Well, maybe you do have to worry. OpenAL started shipping with OS X with OS X 10.4. If you need to support 10.3.9, weak link against the framework and check an OpenAL symbol against null to handle a missing installation at run-time.

Linux

On Linux, OpenAL is typically in a shared object, e.g. libopenal.so. The problem is that the major version number of the .so changed from 0 to 1 when the reference implementation was replaced with OpenAL Soft. Since we were linking against libopenal.so.0, this broke X-Plane.

My first approach was to yell and complain in the general direction of the Linux community, but this didn't actually fix the problem. Instead, I wrote a wrapper around OpenAL, so that we could resolve function pointers from libraries opened with dlopen. Then I set X-Plane up to first try libopenal.so.1 and then libopenal.so.0.

(Why did the .so number change? The argument is that since the .0 version contained undocumented functions, technically the removal of those undocumented functions represents an ABI breakage. I don't quite buy this, as it punishes apps that follow the OpenAL spec to protect apps that didn't play by the rules. But again, my complaining has not changed the .so naming conventions.)

Windows

The Windows world is a bit more complicated because there are two separate things to consider:
  • The implementation of OpenAL (e.g. who provided openal32.dll).
  • The renderer (e.g. which code is actually producing audio).
Basically Creative Labs wanted to create an ecosystem like OpenGL where users would have drivers installed on their machine matching specialized hardware. So the Create implementation of openal32.dll searches for one or more renderers and can pass through OpenAL commands to any one of them. The standard OpenAL "redistributable" that Creative provides contains both this wrapper and a software-only renderer on top of DirectSound (the "generic software" renderer).

OpenAL Soft makes things interesting: you can install OpenAL soft into your system folder and it becomes yet another renderer. Or you can use it instead of any of the Creative components and then you get OpenAL soft and no possible extra renderers.

Now there's one other issue: what if there is no OpenAL runtime on the user's machine? DirectSound is pretty widely available, but OpenAL is not.

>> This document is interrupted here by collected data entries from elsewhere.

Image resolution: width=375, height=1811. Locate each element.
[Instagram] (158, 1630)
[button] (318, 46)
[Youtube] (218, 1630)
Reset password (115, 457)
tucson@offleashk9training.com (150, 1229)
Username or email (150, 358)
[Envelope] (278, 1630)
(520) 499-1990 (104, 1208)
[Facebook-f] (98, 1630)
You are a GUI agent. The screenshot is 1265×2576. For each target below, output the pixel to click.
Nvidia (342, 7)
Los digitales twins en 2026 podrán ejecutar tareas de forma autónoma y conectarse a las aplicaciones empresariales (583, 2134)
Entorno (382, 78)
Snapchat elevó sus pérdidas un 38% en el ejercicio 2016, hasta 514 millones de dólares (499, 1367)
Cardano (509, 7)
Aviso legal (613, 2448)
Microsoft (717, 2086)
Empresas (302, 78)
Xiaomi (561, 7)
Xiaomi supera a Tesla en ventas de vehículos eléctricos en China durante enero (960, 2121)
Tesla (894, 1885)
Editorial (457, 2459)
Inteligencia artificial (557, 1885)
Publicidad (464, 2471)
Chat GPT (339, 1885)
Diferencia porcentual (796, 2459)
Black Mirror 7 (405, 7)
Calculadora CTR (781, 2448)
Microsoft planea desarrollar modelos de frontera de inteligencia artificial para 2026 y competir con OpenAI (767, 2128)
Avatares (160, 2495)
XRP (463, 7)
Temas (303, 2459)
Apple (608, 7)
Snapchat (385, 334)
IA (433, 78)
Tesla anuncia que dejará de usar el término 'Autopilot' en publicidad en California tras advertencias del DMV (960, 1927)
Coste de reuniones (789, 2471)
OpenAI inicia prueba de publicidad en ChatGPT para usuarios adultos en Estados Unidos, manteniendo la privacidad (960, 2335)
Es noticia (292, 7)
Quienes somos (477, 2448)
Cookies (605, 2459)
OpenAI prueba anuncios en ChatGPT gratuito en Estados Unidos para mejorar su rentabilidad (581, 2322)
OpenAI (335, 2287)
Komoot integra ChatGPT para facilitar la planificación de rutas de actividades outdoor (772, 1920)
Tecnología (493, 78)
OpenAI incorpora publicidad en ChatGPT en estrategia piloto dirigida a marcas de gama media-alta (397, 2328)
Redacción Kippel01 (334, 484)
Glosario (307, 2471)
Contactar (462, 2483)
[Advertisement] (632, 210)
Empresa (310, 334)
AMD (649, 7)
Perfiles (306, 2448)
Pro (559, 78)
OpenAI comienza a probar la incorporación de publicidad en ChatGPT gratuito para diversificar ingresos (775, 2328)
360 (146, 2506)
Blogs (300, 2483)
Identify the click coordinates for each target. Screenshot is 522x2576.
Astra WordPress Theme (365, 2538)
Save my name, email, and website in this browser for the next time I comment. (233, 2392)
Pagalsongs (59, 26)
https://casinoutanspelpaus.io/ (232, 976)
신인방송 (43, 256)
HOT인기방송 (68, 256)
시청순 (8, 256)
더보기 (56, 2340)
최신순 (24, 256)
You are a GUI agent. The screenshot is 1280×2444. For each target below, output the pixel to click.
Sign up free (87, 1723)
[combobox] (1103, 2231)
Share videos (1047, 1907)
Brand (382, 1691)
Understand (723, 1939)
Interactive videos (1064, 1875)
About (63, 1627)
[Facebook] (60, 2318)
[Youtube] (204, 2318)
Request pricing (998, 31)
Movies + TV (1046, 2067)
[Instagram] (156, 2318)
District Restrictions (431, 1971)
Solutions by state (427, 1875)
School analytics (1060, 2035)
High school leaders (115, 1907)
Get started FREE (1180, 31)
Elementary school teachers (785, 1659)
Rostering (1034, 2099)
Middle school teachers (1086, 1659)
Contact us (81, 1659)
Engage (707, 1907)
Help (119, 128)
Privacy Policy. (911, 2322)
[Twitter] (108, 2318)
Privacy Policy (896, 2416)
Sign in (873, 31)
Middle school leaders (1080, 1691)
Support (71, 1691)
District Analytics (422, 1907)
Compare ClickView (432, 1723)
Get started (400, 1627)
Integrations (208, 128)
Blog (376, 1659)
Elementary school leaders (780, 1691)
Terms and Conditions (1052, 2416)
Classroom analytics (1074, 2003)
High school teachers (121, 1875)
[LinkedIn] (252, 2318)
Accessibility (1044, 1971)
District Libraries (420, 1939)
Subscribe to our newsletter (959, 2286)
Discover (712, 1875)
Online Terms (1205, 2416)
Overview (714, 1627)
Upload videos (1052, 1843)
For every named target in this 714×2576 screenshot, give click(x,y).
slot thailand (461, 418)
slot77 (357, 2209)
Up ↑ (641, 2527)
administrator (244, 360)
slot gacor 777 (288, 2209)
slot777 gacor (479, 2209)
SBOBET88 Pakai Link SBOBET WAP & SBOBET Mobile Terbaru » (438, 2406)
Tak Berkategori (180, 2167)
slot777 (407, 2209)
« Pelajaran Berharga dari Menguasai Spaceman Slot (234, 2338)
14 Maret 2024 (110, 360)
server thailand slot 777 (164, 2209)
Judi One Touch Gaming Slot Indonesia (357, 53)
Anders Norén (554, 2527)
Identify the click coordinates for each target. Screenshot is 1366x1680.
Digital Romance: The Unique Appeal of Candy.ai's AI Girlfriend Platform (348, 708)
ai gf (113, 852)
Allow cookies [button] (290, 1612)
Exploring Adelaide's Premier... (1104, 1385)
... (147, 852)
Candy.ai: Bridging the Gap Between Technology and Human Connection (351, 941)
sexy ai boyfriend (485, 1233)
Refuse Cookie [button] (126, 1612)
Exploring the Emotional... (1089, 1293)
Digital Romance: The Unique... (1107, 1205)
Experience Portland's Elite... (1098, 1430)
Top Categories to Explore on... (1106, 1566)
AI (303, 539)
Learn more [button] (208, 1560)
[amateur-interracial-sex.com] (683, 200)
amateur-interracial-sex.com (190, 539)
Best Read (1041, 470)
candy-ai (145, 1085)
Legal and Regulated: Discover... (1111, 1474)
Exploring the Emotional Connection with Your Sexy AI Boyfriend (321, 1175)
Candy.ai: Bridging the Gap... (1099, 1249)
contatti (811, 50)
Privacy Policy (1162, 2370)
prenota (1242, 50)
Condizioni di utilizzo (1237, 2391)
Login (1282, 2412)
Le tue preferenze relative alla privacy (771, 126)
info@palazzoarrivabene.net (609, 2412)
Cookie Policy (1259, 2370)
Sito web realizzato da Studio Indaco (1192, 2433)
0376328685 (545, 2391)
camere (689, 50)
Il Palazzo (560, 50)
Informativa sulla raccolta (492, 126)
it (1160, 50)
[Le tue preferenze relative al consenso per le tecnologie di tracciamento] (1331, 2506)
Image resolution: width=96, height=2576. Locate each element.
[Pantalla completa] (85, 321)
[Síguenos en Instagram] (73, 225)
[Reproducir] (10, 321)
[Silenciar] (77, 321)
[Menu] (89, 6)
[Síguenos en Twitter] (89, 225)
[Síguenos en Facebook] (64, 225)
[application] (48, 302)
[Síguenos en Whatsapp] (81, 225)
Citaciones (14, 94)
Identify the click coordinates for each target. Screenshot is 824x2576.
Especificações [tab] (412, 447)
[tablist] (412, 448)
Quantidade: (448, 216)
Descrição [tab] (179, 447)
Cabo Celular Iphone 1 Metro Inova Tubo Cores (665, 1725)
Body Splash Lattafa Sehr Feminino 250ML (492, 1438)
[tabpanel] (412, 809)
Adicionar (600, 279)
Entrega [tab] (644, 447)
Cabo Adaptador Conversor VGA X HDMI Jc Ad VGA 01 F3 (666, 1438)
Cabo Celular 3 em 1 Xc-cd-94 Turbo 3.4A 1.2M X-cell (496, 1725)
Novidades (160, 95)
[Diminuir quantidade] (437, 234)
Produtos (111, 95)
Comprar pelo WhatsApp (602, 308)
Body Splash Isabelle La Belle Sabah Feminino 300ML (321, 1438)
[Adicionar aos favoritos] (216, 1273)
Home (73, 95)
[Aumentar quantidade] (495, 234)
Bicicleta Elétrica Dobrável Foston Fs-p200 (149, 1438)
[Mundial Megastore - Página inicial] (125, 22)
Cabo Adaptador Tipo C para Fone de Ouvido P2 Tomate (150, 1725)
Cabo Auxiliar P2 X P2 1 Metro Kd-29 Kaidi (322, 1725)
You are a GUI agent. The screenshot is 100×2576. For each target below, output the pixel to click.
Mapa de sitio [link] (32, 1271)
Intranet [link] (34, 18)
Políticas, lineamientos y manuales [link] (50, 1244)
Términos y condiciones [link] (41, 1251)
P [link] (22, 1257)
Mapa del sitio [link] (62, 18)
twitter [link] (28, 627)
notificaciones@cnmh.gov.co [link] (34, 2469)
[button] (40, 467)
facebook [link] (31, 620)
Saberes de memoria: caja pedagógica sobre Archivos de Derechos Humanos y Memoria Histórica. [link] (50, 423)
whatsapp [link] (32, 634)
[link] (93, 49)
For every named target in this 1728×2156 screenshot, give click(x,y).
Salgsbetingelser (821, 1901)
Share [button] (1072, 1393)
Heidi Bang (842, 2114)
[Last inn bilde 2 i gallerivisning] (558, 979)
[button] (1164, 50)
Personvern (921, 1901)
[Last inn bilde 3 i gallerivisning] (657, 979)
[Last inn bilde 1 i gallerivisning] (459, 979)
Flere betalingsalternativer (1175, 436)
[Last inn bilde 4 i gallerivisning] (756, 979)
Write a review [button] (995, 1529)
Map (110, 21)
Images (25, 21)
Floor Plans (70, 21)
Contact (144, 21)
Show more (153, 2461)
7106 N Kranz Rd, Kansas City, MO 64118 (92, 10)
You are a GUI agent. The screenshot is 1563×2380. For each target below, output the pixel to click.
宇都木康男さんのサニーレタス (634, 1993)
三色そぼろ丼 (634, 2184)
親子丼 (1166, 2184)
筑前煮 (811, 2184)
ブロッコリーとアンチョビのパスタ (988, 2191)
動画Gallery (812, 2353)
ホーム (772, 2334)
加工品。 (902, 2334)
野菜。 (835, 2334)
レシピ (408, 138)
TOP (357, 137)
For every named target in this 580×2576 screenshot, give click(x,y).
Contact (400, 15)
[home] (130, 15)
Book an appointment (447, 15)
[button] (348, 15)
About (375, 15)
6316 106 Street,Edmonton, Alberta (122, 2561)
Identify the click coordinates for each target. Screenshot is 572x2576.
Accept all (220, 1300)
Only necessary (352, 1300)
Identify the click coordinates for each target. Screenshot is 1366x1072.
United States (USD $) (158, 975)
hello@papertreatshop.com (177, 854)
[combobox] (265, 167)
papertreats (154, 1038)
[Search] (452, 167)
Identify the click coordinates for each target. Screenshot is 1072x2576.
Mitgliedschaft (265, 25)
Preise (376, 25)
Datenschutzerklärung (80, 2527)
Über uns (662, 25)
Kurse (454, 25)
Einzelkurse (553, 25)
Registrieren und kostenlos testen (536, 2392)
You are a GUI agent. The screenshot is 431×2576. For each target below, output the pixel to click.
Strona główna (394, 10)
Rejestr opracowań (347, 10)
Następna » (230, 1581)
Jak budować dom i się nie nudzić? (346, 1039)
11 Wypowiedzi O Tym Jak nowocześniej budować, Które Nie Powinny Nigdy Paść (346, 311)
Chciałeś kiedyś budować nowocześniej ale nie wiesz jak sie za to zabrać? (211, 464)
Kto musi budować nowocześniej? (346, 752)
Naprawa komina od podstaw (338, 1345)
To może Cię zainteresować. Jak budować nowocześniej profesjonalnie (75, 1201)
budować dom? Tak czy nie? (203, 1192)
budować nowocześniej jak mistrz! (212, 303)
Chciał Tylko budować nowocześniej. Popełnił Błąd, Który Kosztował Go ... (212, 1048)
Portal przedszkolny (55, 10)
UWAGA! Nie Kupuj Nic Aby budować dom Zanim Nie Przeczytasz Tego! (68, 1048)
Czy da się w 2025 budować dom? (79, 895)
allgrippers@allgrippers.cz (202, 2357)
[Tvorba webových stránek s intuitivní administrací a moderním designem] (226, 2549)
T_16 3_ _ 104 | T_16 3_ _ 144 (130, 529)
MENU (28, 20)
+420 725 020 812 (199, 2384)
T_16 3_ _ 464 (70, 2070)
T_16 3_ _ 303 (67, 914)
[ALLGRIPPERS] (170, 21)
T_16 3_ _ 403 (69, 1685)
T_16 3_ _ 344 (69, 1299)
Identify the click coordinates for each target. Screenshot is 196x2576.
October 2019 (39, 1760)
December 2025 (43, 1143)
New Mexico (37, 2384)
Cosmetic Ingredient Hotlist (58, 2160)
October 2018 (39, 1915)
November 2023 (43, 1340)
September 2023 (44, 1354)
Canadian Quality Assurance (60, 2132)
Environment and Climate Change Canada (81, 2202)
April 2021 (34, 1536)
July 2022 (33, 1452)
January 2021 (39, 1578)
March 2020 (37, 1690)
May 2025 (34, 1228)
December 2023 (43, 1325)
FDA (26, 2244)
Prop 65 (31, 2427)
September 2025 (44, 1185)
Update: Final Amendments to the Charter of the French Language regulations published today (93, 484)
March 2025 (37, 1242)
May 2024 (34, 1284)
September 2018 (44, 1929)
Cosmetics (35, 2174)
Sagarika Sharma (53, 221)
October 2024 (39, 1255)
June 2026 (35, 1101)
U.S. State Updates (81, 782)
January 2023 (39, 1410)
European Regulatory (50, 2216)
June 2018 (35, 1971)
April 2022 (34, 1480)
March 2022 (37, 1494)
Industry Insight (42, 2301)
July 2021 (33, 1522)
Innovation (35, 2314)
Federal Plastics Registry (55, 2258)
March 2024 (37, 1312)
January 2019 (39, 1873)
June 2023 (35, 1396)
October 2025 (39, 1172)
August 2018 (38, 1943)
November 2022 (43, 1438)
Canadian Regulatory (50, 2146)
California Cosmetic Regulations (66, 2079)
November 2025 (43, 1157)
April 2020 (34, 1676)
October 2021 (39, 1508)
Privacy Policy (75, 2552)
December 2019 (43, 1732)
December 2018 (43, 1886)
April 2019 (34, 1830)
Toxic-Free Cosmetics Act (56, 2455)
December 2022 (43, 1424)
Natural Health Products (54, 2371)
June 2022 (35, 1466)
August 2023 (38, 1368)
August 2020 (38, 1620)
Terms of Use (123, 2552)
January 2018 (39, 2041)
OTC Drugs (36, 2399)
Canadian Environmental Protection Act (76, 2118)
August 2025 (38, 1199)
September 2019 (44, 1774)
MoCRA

Here we take advantage of our DLL wrapper from the Linux case above: we package OpenAL Soft with the app as a DLL (it's LGPL). We first try to open openal32.dll in the system folder (the official way), but if that fails, we fall back and open our own copy of LibOpenAL Soft. Now we have sound everywhere and hardware acceleration if it's available.

One final note: in order to safely support third party windows renderers like Rapture3D, we need to give the user a way to pick among multiple devices, rather than always opening the default device (which is standard practice on Mac/Linux). This can be done with some settings UI or some heuristic to pick renderers.